Amir adalah tiga sejoli bersama Armyn Pane, dan Sutan Takdir Alisyahbana, yang
memimpin pujangga baru. Mereka mengelola majalah yang menguasai kehidupan sastra dan
kebudayaan Indonesia dari tahun 1933, hingga pecah perang dunia kedua.

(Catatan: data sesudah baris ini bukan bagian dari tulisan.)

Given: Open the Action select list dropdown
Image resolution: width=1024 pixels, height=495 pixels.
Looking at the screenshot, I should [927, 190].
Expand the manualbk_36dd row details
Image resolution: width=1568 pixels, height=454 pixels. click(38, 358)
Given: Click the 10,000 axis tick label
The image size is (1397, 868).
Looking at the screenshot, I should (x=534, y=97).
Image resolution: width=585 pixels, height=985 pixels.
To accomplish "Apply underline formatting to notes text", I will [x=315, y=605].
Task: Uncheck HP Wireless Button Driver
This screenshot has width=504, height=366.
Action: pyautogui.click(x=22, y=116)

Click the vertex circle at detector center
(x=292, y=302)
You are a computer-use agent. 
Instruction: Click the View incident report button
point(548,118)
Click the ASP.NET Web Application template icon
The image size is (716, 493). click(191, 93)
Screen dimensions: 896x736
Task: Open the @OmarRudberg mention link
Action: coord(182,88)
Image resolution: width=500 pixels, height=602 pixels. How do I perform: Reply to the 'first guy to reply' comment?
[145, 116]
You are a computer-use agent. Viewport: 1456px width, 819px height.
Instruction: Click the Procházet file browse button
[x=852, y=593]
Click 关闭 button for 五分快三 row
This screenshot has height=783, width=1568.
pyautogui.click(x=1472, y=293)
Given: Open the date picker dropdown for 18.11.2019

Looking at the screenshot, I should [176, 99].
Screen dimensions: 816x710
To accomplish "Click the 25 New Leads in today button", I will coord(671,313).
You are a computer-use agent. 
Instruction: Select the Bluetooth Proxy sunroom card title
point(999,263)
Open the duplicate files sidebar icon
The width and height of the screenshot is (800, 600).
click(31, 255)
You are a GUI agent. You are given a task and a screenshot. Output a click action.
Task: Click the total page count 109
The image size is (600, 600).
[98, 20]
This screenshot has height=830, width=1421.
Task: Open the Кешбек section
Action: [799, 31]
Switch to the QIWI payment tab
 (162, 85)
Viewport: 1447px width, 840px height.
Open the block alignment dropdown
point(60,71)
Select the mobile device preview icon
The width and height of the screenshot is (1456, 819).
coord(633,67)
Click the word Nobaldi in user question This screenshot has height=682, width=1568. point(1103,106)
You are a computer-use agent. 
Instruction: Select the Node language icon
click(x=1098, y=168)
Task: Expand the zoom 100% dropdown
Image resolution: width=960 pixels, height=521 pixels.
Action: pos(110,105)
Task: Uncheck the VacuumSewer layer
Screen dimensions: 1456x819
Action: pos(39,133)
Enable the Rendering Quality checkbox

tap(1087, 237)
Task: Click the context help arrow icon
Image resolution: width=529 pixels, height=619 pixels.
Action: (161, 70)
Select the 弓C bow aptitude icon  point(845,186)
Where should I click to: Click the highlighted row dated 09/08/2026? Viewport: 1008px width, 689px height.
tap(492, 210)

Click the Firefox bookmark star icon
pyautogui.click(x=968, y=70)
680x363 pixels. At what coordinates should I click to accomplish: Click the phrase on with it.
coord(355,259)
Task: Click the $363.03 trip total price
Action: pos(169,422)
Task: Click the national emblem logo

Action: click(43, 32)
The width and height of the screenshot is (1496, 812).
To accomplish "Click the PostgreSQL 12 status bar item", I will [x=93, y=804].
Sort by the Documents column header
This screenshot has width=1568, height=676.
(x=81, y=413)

Pemerintah RI kemudian mengapresiasi jasa dan sumbangsih Amir Hamzah ini dengan
menetapkannya sebagai Pahlawan Nasional pada tahun 1975. Selain itu, penghargaan atas jasa
Amir Hamzah terlihat dari penggunaan namanya sebagai nama gedung pusat kebudayaan
Indonesia di kedutaan Besar Republik Indonesia di Kuala Lumpur, dan nama masjid di Taman
Ismail Marzuki Jakarta.

Namun, akhir hidup penyair yang juga pengikut tarekat Naqsabandiyah ini ternyata
berakhir tragis. Setelah pada 29 Oktober 1945, Amir diangkat menjadi Wakil Pemerintahan
Indonesia untuk Langkat yang berkedudukan di Binjai (saat itu Amir juga pangeran Langkat Hulu
di Binjai), terjadi revolusi sosial pada Maret 1946. Sasarannya adalah keluarga bangsawan yang
dianggap feodal dan kurang memihak kepada rakyat termasuk Amir Hamzah.

Amir Hamzah meninggal akibat revolusi sosial di Sumatera Timur, justru saat awal
kemerdekaan Indonesia. Kala itu, ia hilang tak tentu rimbanya. Mayatnya ditemukan di sebuah
pemakaman massal yang diangkat di Kuala Begumit. Konon, ia tewas dipancung tanpa proses
peradilan pada dini hari, 20 Maret 1946, dalam usia yang relatif muda, 35 tahun. Ia dimasukkan
di pemakaman masjid Azizi, Tanjung Pura Langkat.